Exercise directions:
All lines between the one holding "This screenshot has height=1270, width=952." and the end of the material below, both ends included, should be restated exactly.

....

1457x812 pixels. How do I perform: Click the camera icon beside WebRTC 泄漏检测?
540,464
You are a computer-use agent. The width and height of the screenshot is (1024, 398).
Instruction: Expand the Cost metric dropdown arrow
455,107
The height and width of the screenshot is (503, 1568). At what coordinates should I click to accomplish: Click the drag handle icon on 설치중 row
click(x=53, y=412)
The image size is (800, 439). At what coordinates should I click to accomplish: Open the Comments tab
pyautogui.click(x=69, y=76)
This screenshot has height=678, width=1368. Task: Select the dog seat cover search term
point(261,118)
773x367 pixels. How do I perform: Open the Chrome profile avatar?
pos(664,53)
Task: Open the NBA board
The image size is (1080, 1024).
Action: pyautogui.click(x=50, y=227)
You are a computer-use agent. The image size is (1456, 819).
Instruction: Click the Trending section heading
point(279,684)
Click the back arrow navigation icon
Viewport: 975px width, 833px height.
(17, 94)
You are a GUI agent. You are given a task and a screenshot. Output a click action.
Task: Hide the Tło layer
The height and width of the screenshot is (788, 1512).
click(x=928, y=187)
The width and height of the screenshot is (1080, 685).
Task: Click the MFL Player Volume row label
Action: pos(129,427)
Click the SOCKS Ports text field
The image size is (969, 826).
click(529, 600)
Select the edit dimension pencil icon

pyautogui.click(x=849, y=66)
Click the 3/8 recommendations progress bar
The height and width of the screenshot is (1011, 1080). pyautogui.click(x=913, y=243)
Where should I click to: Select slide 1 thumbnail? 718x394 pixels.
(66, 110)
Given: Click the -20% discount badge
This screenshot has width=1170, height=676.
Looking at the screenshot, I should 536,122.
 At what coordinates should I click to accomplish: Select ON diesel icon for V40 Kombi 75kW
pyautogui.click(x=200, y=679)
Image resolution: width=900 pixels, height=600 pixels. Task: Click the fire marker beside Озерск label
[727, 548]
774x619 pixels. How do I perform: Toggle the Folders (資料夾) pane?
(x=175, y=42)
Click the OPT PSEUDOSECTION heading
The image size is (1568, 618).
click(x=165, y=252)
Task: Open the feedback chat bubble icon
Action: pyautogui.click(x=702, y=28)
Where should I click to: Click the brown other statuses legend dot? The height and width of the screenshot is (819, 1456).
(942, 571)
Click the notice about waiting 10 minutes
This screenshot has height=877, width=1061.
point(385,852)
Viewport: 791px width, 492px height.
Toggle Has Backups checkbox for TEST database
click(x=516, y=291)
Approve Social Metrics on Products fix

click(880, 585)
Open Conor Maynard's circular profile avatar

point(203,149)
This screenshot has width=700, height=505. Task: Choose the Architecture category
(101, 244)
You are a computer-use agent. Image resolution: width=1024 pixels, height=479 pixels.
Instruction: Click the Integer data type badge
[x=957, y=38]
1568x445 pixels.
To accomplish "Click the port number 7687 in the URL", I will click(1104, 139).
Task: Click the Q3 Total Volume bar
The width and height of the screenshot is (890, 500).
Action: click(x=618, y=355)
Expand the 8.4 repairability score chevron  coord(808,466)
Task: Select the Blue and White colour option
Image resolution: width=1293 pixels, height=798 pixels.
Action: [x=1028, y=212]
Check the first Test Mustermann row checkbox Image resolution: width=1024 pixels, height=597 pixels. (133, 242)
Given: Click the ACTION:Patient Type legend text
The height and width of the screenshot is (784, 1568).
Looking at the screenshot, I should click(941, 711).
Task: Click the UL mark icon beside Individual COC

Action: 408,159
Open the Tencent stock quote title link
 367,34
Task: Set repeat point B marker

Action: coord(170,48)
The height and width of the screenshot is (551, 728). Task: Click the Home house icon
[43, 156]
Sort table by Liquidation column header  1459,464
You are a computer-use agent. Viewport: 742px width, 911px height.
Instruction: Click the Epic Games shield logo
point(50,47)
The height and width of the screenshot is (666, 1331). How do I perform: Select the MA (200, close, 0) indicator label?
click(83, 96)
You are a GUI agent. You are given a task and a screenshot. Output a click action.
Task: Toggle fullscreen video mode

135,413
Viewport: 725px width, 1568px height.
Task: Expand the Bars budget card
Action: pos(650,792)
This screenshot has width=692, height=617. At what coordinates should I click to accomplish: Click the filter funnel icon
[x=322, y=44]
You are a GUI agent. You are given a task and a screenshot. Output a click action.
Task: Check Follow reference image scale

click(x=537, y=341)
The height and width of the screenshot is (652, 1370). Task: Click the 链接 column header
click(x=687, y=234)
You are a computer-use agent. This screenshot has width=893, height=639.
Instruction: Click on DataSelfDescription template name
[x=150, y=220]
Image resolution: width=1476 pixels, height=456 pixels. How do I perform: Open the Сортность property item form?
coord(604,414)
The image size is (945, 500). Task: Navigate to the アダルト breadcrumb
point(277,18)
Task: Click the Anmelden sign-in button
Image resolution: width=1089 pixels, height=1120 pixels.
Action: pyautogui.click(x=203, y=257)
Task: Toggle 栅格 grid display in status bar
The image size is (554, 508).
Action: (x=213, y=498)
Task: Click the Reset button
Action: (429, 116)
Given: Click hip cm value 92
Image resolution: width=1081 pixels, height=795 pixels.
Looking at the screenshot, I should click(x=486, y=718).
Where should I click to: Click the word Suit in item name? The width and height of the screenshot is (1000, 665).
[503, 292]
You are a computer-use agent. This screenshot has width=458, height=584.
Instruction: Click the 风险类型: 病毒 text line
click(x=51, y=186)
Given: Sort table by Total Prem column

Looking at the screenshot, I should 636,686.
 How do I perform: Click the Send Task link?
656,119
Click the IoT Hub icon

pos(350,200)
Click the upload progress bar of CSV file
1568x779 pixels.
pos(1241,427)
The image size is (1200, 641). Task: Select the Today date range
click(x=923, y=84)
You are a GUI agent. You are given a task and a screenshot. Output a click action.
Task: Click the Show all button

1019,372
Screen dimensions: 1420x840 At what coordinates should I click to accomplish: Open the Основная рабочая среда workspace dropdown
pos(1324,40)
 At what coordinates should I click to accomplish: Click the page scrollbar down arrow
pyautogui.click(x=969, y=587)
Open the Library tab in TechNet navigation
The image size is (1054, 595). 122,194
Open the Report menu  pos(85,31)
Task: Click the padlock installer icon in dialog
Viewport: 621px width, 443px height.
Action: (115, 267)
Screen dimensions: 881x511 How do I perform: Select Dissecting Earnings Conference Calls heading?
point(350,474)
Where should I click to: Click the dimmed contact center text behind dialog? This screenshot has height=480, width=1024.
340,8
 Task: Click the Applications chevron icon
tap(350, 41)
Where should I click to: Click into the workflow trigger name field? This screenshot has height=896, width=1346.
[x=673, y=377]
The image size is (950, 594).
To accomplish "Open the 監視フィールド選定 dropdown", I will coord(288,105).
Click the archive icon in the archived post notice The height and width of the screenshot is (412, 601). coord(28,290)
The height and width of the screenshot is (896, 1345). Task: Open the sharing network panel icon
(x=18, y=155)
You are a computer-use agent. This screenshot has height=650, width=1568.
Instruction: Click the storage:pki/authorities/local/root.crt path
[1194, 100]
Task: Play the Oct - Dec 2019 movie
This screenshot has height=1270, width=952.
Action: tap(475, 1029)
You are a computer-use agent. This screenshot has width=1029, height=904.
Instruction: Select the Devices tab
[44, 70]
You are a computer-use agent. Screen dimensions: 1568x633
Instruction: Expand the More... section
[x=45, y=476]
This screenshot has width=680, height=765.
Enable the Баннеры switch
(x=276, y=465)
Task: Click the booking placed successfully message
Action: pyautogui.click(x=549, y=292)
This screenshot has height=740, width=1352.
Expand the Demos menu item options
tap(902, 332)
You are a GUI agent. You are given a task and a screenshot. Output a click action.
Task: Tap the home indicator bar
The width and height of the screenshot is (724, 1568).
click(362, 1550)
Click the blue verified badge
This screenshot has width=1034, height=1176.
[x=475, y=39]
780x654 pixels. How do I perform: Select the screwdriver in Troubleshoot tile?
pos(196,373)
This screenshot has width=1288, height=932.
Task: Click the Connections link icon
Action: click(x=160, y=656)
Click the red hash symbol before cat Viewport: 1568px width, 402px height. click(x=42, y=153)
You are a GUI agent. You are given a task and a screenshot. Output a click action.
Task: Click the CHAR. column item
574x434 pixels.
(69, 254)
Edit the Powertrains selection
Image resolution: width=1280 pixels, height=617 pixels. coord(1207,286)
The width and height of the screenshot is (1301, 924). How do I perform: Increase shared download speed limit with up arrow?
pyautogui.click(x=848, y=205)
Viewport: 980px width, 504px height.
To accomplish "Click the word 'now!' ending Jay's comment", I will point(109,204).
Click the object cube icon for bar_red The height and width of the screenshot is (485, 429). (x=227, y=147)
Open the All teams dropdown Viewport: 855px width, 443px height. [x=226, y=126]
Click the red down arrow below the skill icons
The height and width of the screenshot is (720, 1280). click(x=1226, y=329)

....

Task solution:
This screenshot has height=1270, width=952.
Action: tap(475, 1029)
You are a computer-use agent. This screenshot has width=1029, height=904.
Instruction: Select the Devices tab
[44, 70]
You are a computer-use agent. Screen dimensions: 1568x633
Instruction: Expand the More... section
[x=45, y=476]
This screenshot has width=680, height=765.
Enable the Баннеры switch
(x=276, y=465)
Task: Click the booking placed successfully message
Action: pyautogui.click(x=549, y=292)
This screenshot has height=740, width=1352.
Expand the Demos menu item options
tap(902, 332)
You are a GUI agent. You are given a task and a screenshot. Output a click action.
Task: Tap the home indicator bar
The width and height of the screenshot is (724, 1568).
click(362, 1550)
Click the blue verified badge
This screenshot has width=1034, height=1176.
[x=475, y=39]
780x654 pixels. How do I perform: Select the screwdriver in Troubleshoot tile?
pos(196,373)
This screenshot has width=1288, height=932.
Task: Click the Connections link icon
Action: click(x=160, y=656)
Click the red hash symbol before cat Viewport: 1568px width, 402px height. click(x=42, y=153)
You are a GUI agent. You are given a task and a screenshot. Output a click action.
Task: Click the CHAR. column item
574x434 pixels.
(69, 254)
Edit the Powertrains selection
Image resolution: width=1280 pixels, height=617 pixels. coord(1207,286)
The width and height of the screenshot is (1301, 924). How do I perform: Increase shared download speed limit with up arrow?
pyautogui.click(x=848, y=205)
Viewport: 980px width, 504px height.
To accomplish "Click the word 'now!' ending Jay's comment", I will point(109,204).
Click the object cube icon for bar_red The height and width of the screenshot is (485, 429). (x=227, y=147)
Open the All teams dropdown Viewport: 855px width, 443px height. [x=226, y=126]
Click the red down arrow below the skill icons
The height and width of the screenshot is (720, 1280). click(x=1226, y=329)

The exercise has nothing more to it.